The mechanical characteristics of tissue can reflect its biochemical content and, therefore, be a powerful tool in the diagnosis of diseases. Many different methods have been developed for testing the mechanical properties of tissue, such as aspiration, indentation and shear wave elastography. Soft tissues are, however, more complex in behaviour than current commercial tissue-mimicking materials and the models used in measurement methods. Complex behaviours of the tissue include anisotropy and heterogeneous elasticity. The oversimplified models assumed in different measuring methods often neglect the effects of these behaviours, resulting in inaccuracies. The aim of this study was to develop a tissue-mimicking material able to capture the complexity of tissue mechanical behaviour. It will be used to improve mechanical property measuring methods by quantitatively determining how complexities in tissue behaviour affect the measurements made and evaluating the effectiveness of methods designed to overcome it, and will be used to train users for consistency in measurement.

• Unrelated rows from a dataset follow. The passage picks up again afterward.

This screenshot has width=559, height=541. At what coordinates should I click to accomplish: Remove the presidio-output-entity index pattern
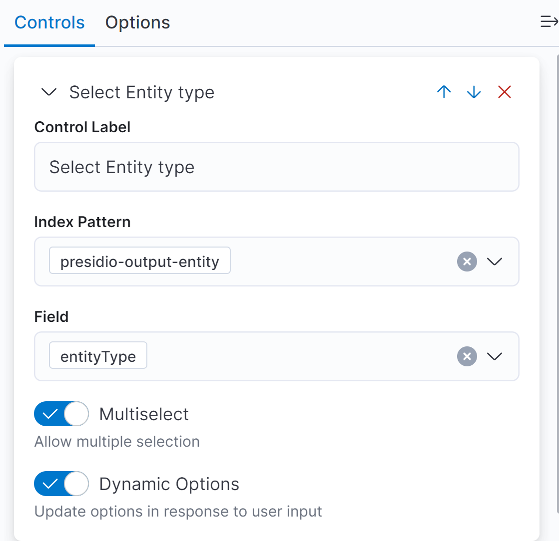467,262
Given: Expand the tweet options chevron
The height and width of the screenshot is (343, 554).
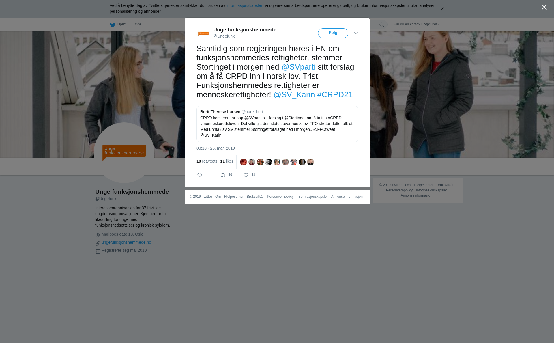Looking at the screenshot, I should (x=356, y=33).
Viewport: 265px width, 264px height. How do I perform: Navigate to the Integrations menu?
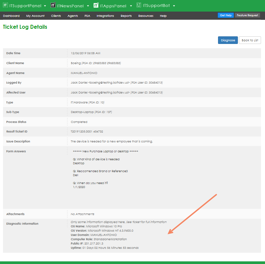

The tissue-mimicking material designed in this study focuses on the mechanical properties of the cervix as measured by shear wave elastography. The characteristic behaviours of cervical tissues highlighted are anisotropy, a wide range of elasticity that changes with gestational age and an elasticity gradient across the tissue. Magnetorheological gels were used as their elastic properties can be tuned with the application of magnetic fields. The sample was simulated with the finite-element software COMSOL before being tested by shear wave elastography and the INSTRON universal material testing machine. It had an elasticity range of 6.75–11.06 kPa, which is similar to that of cervical tissue. It was determined that a change in the orientation of the probe with respect to the orientation of anisotropy can cause up to a 30 % increase in measured elasticity. There was a 16% decrease in elasticity across the sample.